[Development] QList
Christoph Feck
cfeck at kde.org
Thu May 25 19:21:59 CEST 2017
On 25.05.2017 19:03, André Somers wrote:
>> On 25 May 2017, at 18:40, Christoph Feck <cfeck at kde.org> wrote:
>>
>>> On 25.05.2017 13:53, André Somers wrote:
>>> Op 25/05/2017 om 12:38 schreef Konstantin Tokarev:
>>>> Other problem, that IMO is more serious, is that Qt *requires* user to use QList,
>>>> by returning or taking it as and argument in various places. That's almost only
>>>> reason why I use QList in my code[*].
>>>>
>>>> If Qt 6 APIs are changed from QList to QVector, lots of user code dealing with
>>>> this APIs will break, unless QList will become an alias of QVector.
>>>>
>>>> [*] And, fwiw, almost only reason I use QString, but that's off-topic here
>>>>
>>> I think you bring up a good point there. Would not the best way out be
>>> to fix exactly this problem? If these functions would not return a
>>> container, but some type of view into such a container, that would leave
>>> users free to choose the type of container they need for their job
>>> instead of being forced into the direction Qt choose for its API. A view
>>> might take the form of a pair of iterators, a range, or perhaps even
>>> some specialized class that basicaly wraps a pair or iterators and that
>>> provides convenience functions to/from the Qt containers.
>>
>> If you only return a view to the container, then if the container is modified, the return value is no longer valid. Returning a full container (referenced, with copy-on-write semantics) will not have this problem.
>
> Sure, but do you always or even most of the time need that feature? If not, why always pay for it? And it would be easy to turn it into a container when needed, but then you can choose the most appropriate for your task instead of always getting a QList (now) or a QVector (Qt6?)
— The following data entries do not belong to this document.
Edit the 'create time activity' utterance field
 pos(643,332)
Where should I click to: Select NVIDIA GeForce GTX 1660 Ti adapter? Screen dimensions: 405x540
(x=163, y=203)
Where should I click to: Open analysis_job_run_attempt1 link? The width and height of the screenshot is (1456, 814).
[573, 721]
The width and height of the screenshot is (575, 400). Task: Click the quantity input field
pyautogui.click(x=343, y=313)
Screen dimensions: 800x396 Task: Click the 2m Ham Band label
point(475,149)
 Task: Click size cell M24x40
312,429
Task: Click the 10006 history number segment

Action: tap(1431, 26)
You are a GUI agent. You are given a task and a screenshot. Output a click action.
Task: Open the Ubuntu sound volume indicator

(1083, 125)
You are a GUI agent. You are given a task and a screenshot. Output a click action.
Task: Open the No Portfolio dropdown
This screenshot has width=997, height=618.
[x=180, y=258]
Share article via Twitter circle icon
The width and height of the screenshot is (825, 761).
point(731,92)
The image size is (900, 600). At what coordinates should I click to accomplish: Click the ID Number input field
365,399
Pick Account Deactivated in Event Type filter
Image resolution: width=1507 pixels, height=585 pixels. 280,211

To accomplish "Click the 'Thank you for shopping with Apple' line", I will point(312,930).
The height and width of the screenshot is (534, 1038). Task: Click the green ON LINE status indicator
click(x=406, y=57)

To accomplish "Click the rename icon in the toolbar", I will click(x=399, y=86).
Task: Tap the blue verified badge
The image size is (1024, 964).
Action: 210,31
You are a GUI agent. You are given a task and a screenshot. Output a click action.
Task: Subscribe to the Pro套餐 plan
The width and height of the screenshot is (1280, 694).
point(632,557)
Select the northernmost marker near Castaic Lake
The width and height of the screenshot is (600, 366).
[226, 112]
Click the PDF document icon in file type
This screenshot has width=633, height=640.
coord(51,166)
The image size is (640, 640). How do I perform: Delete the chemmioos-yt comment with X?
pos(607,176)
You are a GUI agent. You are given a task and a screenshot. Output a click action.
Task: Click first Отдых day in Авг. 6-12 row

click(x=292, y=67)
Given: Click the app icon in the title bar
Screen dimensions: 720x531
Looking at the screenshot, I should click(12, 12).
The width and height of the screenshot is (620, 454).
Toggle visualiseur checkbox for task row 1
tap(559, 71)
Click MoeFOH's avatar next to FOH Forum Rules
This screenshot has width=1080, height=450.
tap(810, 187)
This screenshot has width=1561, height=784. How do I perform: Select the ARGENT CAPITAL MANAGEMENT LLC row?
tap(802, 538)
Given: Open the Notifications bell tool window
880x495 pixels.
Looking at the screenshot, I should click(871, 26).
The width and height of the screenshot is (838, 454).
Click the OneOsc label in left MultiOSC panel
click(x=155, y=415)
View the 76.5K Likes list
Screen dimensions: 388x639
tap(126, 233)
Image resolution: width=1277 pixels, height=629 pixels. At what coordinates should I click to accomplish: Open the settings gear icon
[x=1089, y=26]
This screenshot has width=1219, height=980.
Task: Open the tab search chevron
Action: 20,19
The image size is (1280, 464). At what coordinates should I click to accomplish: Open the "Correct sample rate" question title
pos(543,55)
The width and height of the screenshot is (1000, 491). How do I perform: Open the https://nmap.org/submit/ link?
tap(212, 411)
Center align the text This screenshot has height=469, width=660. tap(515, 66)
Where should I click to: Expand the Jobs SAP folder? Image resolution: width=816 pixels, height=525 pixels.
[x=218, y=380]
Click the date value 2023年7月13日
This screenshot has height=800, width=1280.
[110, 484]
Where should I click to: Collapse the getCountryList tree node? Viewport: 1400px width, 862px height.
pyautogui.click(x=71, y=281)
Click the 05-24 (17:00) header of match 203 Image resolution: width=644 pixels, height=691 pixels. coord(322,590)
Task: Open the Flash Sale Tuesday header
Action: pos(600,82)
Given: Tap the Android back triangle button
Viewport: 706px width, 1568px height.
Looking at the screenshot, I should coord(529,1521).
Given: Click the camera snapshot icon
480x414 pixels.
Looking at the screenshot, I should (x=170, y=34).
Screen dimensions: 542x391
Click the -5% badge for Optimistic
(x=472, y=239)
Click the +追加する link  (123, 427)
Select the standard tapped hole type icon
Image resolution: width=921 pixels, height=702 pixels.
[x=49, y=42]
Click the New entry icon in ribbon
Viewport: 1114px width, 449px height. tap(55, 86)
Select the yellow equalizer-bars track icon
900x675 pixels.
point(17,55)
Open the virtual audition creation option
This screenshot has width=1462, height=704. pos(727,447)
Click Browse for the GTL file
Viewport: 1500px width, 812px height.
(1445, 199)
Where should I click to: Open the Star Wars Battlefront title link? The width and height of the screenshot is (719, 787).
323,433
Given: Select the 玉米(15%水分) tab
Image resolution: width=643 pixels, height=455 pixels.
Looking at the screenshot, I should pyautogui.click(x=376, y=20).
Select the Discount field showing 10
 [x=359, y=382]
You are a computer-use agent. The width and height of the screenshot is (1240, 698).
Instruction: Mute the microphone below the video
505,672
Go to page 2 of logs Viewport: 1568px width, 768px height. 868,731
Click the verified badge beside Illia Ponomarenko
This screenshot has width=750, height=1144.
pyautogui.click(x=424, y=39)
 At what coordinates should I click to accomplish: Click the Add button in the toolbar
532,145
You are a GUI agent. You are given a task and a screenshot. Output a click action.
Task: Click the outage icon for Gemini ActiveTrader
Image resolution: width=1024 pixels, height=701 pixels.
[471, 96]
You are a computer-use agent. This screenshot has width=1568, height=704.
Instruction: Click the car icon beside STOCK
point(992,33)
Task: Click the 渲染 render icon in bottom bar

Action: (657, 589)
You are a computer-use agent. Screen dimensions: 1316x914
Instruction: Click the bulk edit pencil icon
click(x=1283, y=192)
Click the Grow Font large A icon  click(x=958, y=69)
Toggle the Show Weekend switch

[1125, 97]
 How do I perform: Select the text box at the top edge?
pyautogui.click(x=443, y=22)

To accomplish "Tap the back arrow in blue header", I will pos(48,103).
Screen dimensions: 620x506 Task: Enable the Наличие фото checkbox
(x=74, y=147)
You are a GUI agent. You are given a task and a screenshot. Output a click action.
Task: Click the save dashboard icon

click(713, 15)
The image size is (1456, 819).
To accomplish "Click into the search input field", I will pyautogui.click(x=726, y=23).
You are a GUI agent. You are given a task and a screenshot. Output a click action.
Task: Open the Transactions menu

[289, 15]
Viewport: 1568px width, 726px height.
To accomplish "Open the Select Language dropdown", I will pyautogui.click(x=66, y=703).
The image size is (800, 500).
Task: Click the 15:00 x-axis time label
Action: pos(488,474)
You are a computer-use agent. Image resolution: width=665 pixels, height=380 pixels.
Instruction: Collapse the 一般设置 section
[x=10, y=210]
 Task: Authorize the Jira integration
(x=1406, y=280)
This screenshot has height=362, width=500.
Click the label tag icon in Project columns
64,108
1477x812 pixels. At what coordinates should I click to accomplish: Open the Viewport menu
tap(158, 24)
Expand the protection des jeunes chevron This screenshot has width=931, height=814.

Indeed in most cases you really do not need this feature, but unless
there will be a compile-time error, we will see subtle bugs/crashes
introduced where that feature was relied upon.
I have seen many crashes in the big KDE code base from Qt3->Qt4 porting
just because the code compiled fine (e.g. after mass-renaming class or
method names), but semantics changed in subtle or unexpected ways.